Tout c’qui faut

Pierre Danvoye
Pierre Danvoye Pierre Danvoye est journaliste pour Sport/Foot Magazine.

Cinq avis autorisés sur le seul joueur de l’histoire du football belge à avoir porté les maillots des quatre clubs hennuyers.

Le premier derby hennuyer, c’est û déjà û pour ce week-end : Mons-Mouscron. Des retrouvailles pour Marco Casto. Et il y en aura bien d’autres cette saison pour le néo-Dragon qui a été formé à La Louvière avant de se révéler à Charleroi puis de confirmer au Canonnier. A l’approche de son 300e match de D1, Casto est passé au scanner par cinq personnes qui le connaissent bien, voire très bien.

Les valeurs humaines, par Olivier Suray

 » Il y a longtemps que Marco n’est plus un copain mais carrément un ami. Nous nous côtoyons depuis plus de 15 ans et nous ne nous sommes jamais disputés. Pas même vaguement chamaillés. Nous partons en vacances et faisons plein de choses ensemble. Avec Marco, Alex Teklak, Philippe Albert et Roch Gérard, nous formons une petite bande terriblement soudée. Pourquoi ? Parce que nous partageons plusieurs traits de caractère : nous aimons faire la fête, nous détestons les gens qui parlent dans notre dos et font leurs petits coups en douce, nous sommes francs et directs, nous ne savons pas fermer notre gueule.
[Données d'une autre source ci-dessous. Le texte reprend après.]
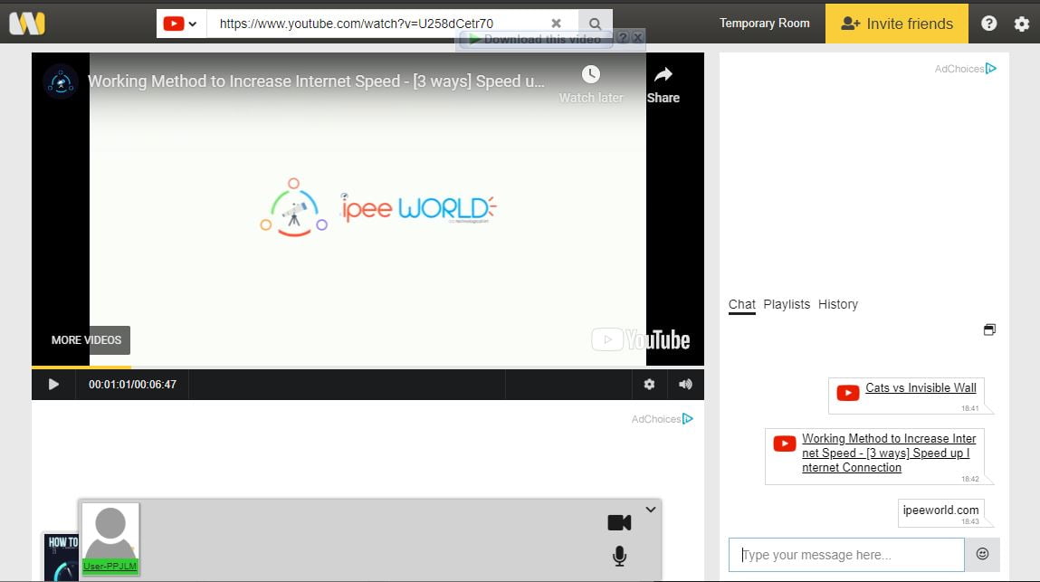This screenshot has width=1040, height=582.
Task: Click the Share arrow on video
Action: (663, 75)
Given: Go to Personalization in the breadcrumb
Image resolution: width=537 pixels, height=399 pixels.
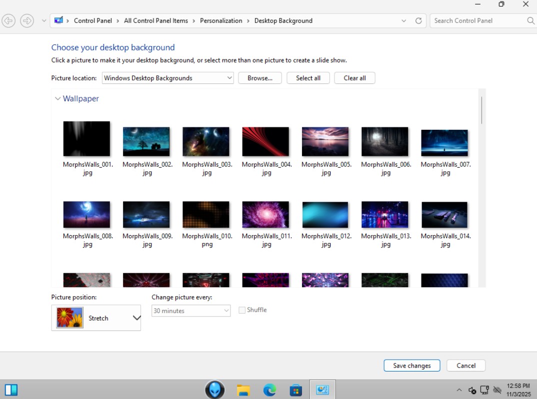Looking at the screenshot, I should click(221, 20).
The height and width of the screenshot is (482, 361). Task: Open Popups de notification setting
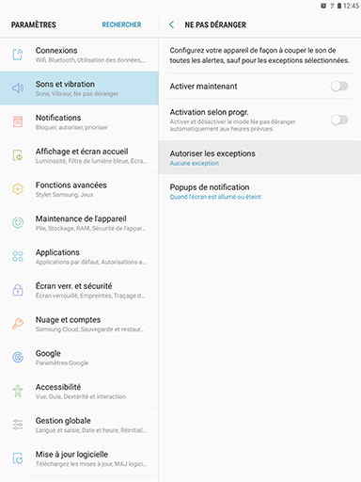click(259, 191)
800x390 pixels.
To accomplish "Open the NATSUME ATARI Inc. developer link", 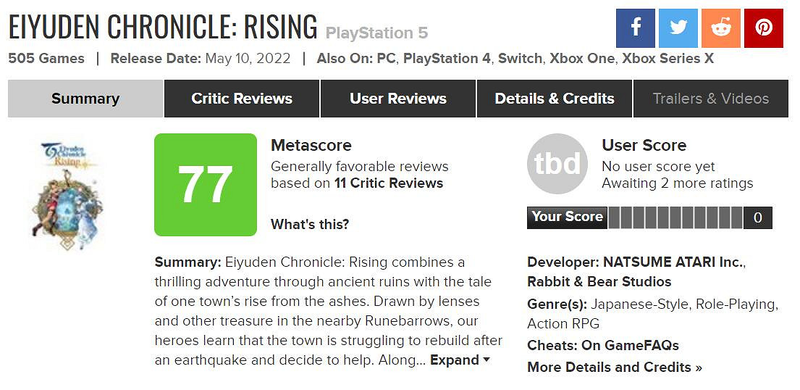I will point(673,262).
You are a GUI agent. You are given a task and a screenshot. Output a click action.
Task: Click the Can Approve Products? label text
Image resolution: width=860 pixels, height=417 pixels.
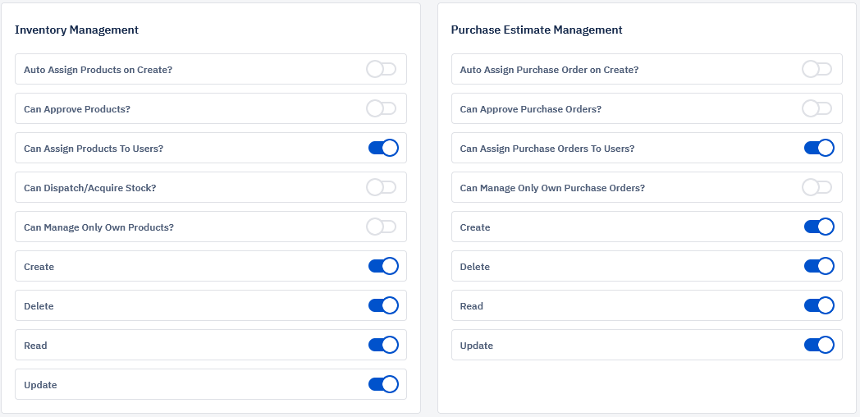click(77, 109)
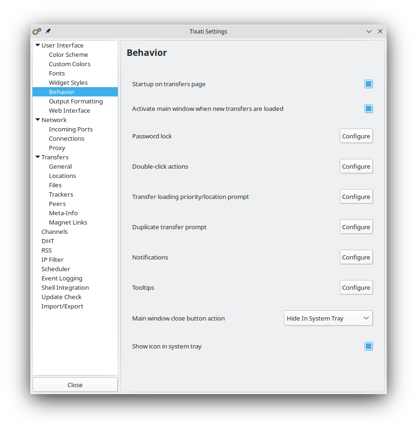Configure Password lock
The image size is (417, 430).
pos(356,136)
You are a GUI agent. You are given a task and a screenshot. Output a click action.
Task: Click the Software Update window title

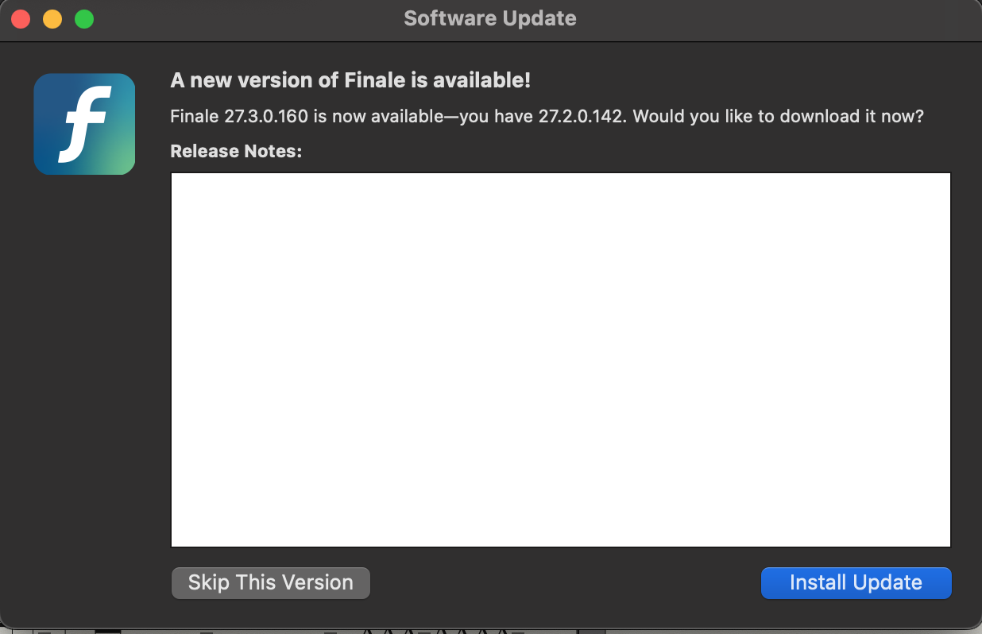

D’accord, ce n’est pas toujours une qualité dans le milieu du football, mais je préfère dire ce que je pense plutôt que de passer dans le camp des faux culs ! Nous sommes aussi très sensibles dès qu’il est question d’amitié, d’enfants ou d’autres choses encore. Ce n’est pas parce qu’on a un sale caractère qu’on ne peut pas être sensible.

On dit de Marco qu’il est fouteur de merde sur les bords ? Il fonctionne au second degré, c’est différent. Comme moi, il estime que la vie est trop courte pour qu’on prenne tout au sérieux. On ne vit qu’une fois, quand même ! Marco est aussi impulsif, il démarre au quart de tour. Cela peut agacer les gens qui ne le connaissent pas et, à Mons, certains n’y sont pas encore habitués « .

L’expérience, par Liviu Ciobotariu

 » Casto a énormément d’expérience et cela saute aux yeux. Il sent le foot et ce qu’il faut faire quand une situation délicate se présente. C’est en défense que l’expérience est la plus importante. On peut s’en passer plus facilement dans l’entrejeu ou à l’attaque. Quand on joue derrière, on doit pouvoir se placer correctement et anticiper. Casto le fait très bien. Nous sommes souvent appelés à collaborer, vu que je joue dans l’axe défensif, un rien décalé sur la gauche. Vu ma grande taille, je monte régulièrement sur les phases arrêtées. Dans ces cas-là, Casto prend ma place. Et je prends la sienne quand il monte sur des phases de jeu. Cette collaboration se passe très bien. Nous ne devons même pas beaucoup parler pour qu’elle soit efficace.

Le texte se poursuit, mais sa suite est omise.